Exercise goal — Keep only the lines of the material below that contain the word "filter". Copy those lines.

Source data —
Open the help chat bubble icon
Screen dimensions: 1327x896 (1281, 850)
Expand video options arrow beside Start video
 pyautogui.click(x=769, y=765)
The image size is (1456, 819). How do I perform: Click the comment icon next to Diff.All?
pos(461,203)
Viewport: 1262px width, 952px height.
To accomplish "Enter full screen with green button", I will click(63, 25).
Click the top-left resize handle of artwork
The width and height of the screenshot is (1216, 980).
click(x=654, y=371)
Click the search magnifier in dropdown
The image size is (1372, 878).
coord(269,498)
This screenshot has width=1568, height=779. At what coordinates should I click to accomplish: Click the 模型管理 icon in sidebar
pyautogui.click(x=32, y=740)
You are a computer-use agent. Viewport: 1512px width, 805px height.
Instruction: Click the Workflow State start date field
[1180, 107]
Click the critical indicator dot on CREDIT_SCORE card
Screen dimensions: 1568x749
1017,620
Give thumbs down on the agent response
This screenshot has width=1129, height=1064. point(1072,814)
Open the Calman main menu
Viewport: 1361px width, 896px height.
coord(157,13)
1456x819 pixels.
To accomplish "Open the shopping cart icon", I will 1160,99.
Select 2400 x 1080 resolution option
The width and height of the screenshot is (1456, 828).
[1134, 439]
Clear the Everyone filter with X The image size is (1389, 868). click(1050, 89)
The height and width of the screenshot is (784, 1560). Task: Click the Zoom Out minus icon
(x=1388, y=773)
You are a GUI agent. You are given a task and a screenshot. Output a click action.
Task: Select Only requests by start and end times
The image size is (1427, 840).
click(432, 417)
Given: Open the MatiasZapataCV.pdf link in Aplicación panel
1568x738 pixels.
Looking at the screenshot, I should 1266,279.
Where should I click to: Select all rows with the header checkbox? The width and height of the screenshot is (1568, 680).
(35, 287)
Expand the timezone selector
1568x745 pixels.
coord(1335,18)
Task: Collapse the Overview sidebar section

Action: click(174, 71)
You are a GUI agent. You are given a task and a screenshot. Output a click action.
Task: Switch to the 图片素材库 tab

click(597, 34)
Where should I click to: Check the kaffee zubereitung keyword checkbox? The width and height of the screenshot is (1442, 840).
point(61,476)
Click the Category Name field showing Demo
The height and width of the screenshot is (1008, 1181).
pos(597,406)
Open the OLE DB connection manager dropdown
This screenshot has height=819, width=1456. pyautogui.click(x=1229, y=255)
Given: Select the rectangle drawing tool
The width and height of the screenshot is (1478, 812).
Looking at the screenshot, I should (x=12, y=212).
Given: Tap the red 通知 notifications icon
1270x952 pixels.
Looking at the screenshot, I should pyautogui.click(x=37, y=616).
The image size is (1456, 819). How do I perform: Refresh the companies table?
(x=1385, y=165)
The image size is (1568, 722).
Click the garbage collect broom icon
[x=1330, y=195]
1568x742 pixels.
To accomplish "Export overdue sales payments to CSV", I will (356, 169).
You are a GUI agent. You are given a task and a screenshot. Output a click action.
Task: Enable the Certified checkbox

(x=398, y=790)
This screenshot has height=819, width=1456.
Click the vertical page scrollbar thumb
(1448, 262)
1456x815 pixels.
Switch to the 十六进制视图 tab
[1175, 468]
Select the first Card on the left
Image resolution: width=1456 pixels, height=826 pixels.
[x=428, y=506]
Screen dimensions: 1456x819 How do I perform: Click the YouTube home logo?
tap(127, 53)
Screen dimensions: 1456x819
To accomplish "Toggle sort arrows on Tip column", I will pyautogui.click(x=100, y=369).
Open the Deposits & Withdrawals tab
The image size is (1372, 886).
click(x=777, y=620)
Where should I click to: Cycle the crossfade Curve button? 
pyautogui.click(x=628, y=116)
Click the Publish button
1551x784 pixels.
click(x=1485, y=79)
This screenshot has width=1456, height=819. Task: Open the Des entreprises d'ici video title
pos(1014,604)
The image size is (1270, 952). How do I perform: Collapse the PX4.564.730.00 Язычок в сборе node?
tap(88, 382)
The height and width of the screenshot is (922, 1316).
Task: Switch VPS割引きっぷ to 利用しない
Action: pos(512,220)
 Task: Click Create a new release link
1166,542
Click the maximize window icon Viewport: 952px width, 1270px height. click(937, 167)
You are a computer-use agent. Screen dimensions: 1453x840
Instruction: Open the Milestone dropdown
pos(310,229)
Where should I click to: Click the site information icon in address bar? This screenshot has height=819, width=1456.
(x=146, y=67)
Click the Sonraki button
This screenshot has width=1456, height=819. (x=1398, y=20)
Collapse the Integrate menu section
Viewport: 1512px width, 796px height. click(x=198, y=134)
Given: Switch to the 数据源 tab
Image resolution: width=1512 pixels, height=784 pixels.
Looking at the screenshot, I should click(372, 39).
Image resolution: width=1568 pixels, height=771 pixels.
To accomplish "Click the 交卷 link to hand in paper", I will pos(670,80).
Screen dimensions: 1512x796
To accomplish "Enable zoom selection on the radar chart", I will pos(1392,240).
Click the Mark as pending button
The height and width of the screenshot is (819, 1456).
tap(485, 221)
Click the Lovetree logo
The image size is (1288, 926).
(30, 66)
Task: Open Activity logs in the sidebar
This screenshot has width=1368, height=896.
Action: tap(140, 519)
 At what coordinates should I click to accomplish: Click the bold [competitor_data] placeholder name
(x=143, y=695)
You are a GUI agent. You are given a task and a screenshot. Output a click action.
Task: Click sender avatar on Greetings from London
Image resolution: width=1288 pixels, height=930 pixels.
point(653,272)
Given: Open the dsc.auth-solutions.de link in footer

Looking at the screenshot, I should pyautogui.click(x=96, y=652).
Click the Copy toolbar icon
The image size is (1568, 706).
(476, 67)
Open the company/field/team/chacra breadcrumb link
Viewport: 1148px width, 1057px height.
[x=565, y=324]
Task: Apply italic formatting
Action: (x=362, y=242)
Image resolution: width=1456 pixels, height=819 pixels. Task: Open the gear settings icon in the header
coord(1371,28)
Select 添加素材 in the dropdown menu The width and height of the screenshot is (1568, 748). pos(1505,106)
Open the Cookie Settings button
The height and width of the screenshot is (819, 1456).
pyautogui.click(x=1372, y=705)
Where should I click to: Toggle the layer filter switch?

Task output —
Clear the Everyone filter with X The image size is (1389, 868). click(1050, 89)
Where should I click to: Toggle the layer filter switch?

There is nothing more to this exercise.